Grab Your Guests’ Attention
For hotels, inns and suites, reducing laundry can go a long way towards saving water and reducing the impact of harsh chemical detergents on the environment. One of the most successful initiatives undertaken by hotels today are the small signs in guest rooms and bathrooms requesting that guests hang towels that they intend to reuse in an effort to save water. The cost savings enjoyed with this program can be surprisingly substantial. In fact, when Marriott introduced its global linen reuse program in 2007, it reported a savings of 11 to 17 percent on hot water and sewer costs involved in laundering operations at each hotel.
Of course, programs like the linen reuse program can only succeed with guest participation. That’s why it’s important to build a green brand by letting your guests know about your sustainability efforts. In fact, according to J.D. Power, nearly 75 percent of all hotel guests are willing to participate in their hotel's environmentally friendly programs – they just have to know about them first.
Today’s traveler is increasingly aware of the difference between true green and greenwashing -- the practice of using advertising or PR to mislead consumers into believing your business is more environmentally friendly than it really is. Consumers are smart, so it's more important than ever that your green practices and policies go to the heart of your brand. While this may mean significant investment now, the payoff in terms of cost savings and consumer interest can be considerable.
One property that is putting its money where its mouth is the Hyatt Regency New Brunswick in New Jersey. The hotel recently garnered a lot of positive press when it installed a 32,000-square-foot, 421-kilowatt solar panel array over the top floor of the hotel’s garage.
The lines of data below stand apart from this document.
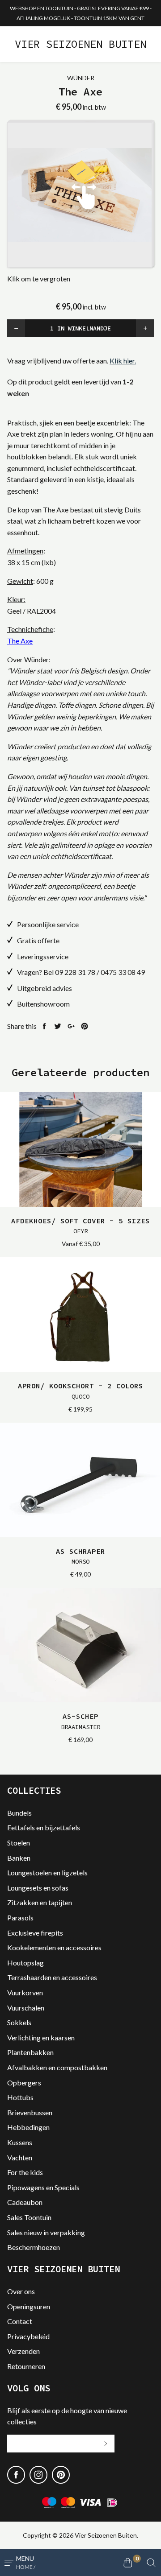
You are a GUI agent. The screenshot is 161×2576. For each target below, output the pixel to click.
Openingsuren (28, 2306)
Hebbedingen (28, 2127)
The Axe (20, 640)
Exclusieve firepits (35, 1932)
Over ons (21, 2291)
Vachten (19, 2157)
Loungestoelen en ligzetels (47, 1872)
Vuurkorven (25, 1992)
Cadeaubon (24, 2202)
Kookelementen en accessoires (54, 1947)
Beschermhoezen (33, 2247)
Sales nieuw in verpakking (46, 2232)
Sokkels (19, 2022)
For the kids (25, 2172)
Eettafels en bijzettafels (43, 1827)
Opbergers (24, 2082)
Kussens (19, 2142)
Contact (19, 2321)
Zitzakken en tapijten (39, 1902)
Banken (18, 1858)
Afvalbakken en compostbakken (57, 2067)
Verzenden (23, 2351)
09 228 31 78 (75, 972)
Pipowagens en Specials (43, 2187)
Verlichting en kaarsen (41, 2037)
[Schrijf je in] (105, 2443)
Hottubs (20, 2097)
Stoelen (18, 1842)
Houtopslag (25, 1962)
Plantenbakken (30, 2052)
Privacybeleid (28, 2336)
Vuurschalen (25, 2007)
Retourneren (26, 2366)
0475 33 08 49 (123, 972)
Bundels (19, 1812)
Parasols (20, 1917)
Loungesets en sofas (37, 1887)
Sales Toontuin (29, 2217)
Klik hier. (123, 360)
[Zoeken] (151, 2562)
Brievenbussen (29, 2112)
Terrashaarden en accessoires (52, 1977)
According to the U.S. EPA, this project will result in the reduction of New Jersey’s CO2 emissions by 10,000 tons over the next 30 years, and will lessen oil dependence by at least 749 barrels annually.
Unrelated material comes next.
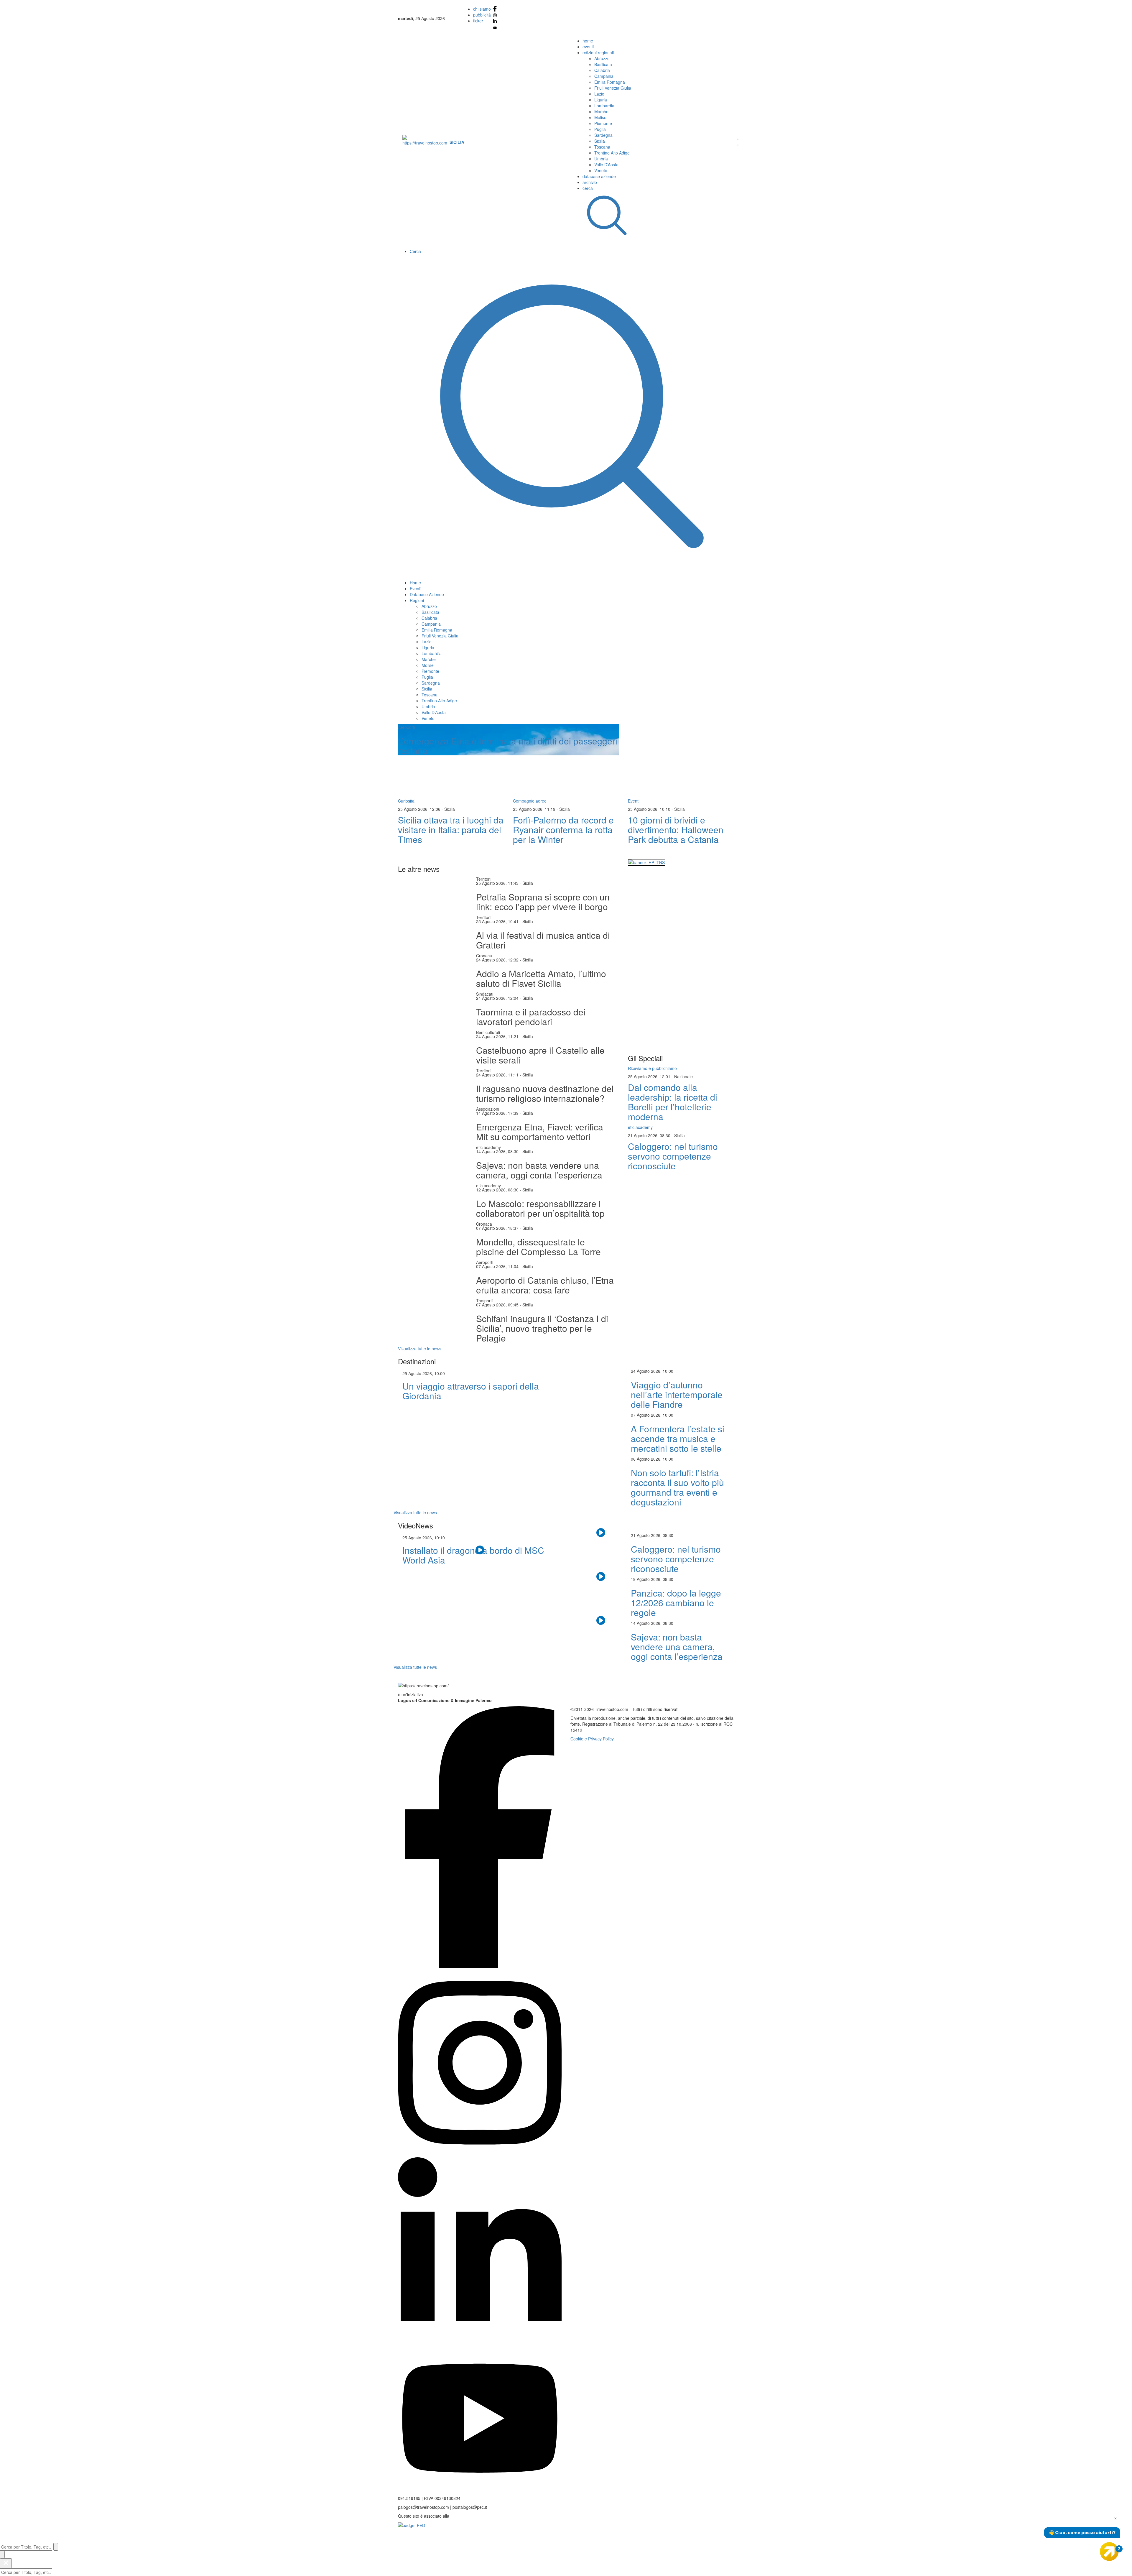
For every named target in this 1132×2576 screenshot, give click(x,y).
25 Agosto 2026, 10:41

But, this isn’t the hotel’s first major sustainability project. It has built a credible green brand with projects that also include:
- Food composting and combined recycling of metals, plastic, glass, cardboard, and paper.
- Installation of a kitchen exhaust hood control system that is estimated to save 206,000 kWh in energy annually and $28,000 per year on reduced heating and air conditioning costs.
- Conversion to CFL, QL, and LED lights wherever possible, resulting in energy saving of more than 567,000 kWh per year.
Consumers seem to approve: Hyatt Regency New Brunswick averages between 4 and 4.5 out of 5 points on customer ratings on leading travel sites like Travelocity, Expedia, and Orbitz.
The growing awareness among American consumers about what green really means, and how they can incorporate more sustainability into their everyday lives – at home and away – has made it more important than ever for all businesses to adopt green practices that go to the core of their brand. By following suit, you can reap the benefits of cost savings while honing a green marketing edge.